Omniscien Technologies » FAQ » What is Neural Machine Translation (NMT)?

What is Neural Machine Translation (NMT)?

Neural Machine Translation (also known as Neural MT, NMT, Deep Neural Machine Translation, Deep NMT, or DNMT) is a state-of-the-art machine translation approach that utilizes neural network techniques to predict the likelihood of a set of words in sequence. This can be a text fragment, complete sentence, or with the latest advances an entire document.

NMT is a radically different approach to solving the problem of language translation and localization that uses deep neural networks and artificial intelligence to train neural models. NMT has quickly become the dominant approach to machine translation with a major transition from SMT to NMT in just 3 years. Neural Machine Translation typically produces much higher quality translations that Statistical Machine Translation approaches, with better fluency and adequacy.

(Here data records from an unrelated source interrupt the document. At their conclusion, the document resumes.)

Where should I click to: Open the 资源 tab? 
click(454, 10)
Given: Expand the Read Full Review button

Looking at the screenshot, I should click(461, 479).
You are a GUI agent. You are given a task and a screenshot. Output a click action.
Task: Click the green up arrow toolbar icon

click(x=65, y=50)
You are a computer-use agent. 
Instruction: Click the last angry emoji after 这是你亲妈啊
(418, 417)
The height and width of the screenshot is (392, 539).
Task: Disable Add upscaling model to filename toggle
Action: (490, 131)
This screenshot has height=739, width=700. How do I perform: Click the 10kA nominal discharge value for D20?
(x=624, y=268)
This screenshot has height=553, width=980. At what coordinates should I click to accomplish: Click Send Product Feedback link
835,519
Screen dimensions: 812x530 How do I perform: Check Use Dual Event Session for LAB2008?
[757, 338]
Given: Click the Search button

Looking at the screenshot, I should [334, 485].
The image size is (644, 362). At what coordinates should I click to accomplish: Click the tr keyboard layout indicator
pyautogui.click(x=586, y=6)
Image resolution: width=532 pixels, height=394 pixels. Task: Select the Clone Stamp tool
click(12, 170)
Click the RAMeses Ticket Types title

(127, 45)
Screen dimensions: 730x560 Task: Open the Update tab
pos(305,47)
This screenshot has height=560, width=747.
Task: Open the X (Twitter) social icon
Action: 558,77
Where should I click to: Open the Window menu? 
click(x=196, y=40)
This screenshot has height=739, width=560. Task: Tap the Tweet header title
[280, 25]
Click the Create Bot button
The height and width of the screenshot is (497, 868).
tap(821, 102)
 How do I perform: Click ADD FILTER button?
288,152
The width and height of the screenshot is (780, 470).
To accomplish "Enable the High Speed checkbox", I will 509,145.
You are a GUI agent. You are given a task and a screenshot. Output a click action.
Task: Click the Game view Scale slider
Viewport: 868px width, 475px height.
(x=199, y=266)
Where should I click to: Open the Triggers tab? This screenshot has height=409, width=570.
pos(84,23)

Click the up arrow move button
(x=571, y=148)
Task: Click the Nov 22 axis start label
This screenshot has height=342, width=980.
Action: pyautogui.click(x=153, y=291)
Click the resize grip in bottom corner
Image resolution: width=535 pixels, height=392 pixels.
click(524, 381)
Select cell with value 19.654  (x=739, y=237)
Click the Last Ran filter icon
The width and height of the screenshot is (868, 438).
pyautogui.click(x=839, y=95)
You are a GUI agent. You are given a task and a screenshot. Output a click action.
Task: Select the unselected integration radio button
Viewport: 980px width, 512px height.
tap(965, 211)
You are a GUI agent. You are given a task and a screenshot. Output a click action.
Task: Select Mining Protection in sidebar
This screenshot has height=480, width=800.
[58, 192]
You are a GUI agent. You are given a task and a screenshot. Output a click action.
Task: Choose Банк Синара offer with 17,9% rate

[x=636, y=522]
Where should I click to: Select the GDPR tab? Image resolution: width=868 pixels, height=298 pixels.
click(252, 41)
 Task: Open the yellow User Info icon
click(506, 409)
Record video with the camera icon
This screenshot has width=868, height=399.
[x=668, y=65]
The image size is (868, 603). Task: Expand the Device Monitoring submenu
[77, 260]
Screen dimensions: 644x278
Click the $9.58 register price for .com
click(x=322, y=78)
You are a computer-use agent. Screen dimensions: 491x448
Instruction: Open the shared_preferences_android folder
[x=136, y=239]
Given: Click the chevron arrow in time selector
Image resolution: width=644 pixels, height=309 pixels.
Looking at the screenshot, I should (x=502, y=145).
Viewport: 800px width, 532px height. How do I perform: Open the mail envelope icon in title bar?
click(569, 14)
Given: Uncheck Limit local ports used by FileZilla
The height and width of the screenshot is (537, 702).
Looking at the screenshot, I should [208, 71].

Neural machine translation uses only a fraction of the memory used by the traditional Statistical Machine Translation (SMT) models. This NMT approach differs from conventional translation SMT systems as all parts of the neural translation model are trained jointly (end-to-end) to maximize the translation performance. 

Unlike the traditional phrase-based translation system which consists of many small sub-components that are tuned separately, neural machine translation attempts to build and train a single, large neural network that reads a sentence and outputs a correct translation.

However, SMT systems should not be written off completely as there are many cases where SMT will produce a better quality translation result than NMT. For this reason, Omniscien has taken the Hybrid Machine Translation approach that integrates seamlessly the strengths of both technologies to deliver a higher quality translation output.

Quality varies by sentence length

As can be seen in the chart above, SMT performs better in that NMT in some scenarios. Irrespective of translation technology, the highest quality translations are always produced by customizing machine translation for a purpose and domain.

As with all machine learning technologies, the right data will deliver better translation quality results. Language Studio includes the tools and technologies to process, gather, and synthesize the data needed for training. With sufficient in-domain data Neural MT is able to “think” more like the human brain when producing translations. Unlike SMT, this can be in excess of 50 million bilingual sentences as just the starting point. Omniscien provides much of this data, and mines and synthesizes millions of new bilingual sentences for each engine.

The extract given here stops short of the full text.